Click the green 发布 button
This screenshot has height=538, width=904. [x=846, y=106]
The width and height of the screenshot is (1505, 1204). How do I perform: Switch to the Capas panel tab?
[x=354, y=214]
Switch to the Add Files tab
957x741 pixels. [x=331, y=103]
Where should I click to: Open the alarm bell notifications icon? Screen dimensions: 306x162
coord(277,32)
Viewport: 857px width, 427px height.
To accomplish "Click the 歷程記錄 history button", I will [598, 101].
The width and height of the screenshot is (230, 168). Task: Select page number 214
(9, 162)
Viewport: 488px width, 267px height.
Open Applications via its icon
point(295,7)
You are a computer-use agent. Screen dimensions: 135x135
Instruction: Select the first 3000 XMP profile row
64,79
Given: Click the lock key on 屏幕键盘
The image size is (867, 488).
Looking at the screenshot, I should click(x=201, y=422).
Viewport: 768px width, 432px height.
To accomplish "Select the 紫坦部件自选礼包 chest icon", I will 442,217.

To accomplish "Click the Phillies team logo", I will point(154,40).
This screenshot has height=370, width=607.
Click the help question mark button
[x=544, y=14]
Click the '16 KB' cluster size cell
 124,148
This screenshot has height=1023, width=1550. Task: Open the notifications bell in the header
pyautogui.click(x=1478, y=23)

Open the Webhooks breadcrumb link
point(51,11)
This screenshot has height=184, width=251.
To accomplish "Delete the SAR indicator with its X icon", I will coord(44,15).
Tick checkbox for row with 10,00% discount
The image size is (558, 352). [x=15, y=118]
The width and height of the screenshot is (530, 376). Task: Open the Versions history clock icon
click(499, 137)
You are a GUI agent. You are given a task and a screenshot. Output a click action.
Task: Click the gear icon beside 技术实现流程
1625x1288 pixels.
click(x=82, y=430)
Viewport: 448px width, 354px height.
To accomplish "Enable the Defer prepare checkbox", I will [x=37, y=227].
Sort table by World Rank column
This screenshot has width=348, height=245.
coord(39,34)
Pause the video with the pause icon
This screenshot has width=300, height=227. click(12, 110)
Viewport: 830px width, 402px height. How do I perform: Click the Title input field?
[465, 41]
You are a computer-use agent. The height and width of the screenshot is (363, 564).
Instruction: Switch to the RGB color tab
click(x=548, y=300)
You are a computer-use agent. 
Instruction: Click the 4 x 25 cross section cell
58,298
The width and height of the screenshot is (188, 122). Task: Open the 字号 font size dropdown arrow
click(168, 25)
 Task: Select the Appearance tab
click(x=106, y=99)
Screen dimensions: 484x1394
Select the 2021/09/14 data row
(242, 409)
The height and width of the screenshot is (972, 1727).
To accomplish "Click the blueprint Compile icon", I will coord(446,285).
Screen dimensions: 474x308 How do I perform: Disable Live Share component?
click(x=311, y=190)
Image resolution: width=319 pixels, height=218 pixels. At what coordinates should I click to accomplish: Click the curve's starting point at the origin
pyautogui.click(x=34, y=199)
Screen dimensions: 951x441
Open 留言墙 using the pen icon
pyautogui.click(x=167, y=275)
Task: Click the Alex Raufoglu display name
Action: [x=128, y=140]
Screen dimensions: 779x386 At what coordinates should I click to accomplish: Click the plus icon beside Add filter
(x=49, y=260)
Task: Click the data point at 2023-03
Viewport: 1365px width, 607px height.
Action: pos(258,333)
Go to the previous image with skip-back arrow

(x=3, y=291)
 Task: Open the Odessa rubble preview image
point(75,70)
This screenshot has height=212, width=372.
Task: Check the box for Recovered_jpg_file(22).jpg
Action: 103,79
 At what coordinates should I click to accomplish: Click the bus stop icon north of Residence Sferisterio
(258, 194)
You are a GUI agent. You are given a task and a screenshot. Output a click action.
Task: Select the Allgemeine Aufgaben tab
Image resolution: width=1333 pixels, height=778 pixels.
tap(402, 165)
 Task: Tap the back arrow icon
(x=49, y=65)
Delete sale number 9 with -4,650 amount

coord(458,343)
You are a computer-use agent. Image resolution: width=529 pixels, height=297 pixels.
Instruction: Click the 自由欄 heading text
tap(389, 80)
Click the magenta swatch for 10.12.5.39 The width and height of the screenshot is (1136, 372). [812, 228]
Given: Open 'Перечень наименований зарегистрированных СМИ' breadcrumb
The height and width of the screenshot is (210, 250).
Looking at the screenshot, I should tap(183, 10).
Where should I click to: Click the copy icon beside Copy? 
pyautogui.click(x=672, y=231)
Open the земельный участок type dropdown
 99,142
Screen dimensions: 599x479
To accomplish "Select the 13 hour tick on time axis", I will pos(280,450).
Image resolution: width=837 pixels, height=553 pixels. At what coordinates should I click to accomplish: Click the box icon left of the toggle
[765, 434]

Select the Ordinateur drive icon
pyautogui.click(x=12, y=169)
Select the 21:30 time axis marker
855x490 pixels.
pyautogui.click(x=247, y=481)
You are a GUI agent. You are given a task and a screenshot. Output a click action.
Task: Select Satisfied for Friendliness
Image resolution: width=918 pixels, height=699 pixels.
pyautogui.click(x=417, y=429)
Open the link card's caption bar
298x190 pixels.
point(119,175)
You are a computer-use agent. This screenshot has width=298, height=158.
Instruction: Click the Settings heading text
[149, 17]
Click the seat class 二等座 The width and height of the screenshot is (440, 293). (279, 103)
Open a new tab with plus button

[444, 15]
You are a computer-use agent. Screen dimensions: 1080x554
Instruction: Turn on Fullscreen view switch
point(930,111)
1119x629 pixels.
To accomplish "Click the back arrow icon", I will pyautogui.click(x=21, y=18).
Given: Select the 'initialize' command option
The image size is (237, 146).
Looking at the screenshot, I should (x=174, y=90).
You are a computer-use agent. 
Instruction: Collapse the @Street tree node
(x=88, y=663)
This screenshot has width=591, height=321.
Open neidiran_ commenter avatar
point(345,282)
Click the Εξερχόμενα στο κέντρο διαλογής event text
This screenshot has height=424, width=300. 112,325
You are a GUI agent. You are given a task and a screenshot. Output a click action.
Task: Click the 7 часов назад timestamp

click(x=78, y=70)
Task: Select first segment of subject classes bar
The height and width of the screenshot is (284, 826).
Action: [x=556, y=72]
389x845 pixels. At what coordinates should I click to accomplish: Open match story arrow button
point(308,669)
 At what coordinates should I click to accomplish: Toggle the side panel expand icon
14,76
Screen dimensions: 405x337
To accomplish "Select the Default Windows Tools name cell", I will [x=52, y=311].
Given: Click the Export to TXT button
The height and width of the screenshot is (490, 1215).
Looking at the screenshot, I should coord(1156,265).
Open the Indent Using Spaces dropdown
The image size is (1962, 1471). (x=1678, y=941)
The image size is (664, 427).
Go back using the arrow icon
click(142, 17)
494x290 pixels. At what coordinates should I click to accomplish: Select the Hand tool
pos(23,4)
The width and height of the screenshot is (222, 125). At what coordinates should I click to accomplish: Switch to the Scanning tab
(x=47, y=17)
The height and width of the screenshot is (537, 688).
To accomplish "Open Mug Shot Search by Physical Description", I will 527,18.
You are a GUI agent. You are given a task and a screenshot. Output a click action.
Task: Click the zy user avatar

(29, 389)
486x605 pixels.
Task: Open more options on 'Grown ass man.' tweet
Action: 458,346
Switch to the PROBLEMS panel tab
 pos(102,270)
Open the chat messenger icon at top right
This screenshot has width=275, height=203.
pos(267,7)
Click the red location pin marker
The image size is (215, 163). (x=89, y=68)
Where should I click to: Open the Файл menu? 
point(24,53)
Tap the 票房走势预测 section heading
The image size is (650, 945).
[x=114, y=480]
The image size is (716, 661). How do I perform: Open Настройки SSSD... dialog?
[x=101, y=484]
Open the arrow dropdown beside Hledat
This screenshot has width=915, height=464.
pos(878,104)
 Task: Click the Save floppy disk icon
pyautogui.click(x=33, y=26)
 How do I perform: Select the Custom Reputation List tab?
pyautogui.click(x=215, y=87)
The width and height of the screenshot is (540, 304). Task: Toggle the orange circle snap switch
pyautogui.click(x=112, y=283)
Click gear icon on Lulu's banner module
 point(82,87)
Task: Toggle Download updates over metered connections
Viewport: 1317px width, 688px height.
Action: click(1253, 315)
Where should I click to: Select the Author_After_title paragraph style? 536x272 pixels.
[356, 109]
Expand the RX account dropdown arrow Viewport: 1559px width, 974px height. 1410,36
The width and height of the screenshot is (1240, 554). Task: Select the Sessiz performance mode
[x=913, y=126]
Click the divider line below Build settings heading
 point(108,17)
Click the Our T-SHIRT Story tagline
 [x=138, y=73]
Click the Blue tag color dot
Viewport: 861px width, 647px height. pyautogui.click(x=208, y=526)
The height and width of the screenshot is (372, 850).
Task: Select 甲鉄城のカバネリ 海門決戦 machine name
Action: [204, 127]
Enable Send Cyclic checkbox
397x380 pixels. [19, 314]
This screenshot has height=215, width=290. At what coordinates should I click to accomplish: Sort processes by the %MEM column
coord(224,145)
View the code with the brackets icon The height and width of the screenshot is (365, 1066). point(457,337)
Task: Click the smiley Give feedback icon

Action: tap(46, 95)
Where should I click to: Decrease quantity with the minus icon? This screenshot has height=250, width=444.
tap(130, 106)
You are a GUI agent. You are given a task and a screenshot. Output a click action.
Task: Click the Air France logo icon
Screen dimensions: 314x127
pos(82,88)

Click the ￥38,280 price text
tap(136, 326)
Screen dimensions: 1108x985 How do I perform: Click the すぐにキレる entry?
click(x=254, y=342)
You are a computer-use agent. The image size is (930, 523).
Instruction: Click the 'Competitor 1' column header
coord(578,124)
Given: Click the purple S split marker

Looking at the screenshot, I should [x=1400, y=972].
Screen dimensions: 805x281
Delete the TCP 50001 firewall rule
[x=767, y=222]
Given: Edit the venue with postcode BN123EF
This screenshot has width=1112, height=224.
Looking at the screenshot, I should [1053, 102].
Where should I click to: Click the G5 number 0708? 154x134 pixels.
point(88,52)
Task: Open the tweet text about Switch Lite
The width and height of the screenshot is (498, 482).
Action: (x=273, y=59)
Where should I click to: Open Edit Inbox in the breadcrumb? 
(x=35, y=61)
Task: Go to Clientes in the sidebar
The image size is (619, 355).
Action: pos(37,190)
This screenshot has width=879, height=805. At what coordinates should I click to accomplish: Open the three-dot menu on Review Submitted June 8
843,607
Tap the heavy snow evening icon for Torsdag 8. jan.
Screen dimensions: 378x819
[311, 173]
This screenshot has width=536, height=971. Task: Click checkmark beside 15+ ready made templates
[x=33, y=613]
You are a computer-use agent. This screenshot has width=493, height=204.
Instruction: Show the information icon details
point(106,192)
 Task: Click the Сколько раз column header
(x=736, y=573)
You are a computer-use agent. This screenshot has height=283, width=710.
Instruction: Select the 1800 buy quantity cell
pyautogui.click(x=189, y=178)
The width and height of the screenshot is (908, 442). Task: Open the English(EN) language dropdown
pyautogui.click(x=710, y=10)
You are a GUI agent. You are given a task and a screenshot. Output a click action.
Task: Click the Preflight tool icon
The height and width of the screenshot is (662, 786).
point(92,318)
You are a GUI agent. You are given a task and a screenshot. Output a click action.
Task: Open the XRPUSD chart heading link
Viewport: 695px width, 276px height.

------------------------------

*What to produce:* Can you repeat the items from the line with "Given: Click the lock key on 屏幕键盘" up to and including the line with "pyautogui.click(x=1478, y=23)", changing "Phillies" to "Dodgers" and leaving everything else as it is?

*Full output:*
Given: Click the lock key on 屏幕键盘
The image size is (867, 488).
Looking at the screenshot, I should click(x=201, y=422).
Viewport: 768px width, 432px height.
To accomplish "Select the 紫坦部件自选礼包 chest icon", I will 442,217.

To accomplish "Click the Dodgers team logo", I will point(154,40).
This screenshot has height=370, width=607.
Click the help question mark button
[x=544, y=14]
Click the '16 KB' cluster size cell
 124,148
This screenshot has height=1023, width=1550. Task: Open the notifications bell in the header
pyautogui.click(x=1478, y=23)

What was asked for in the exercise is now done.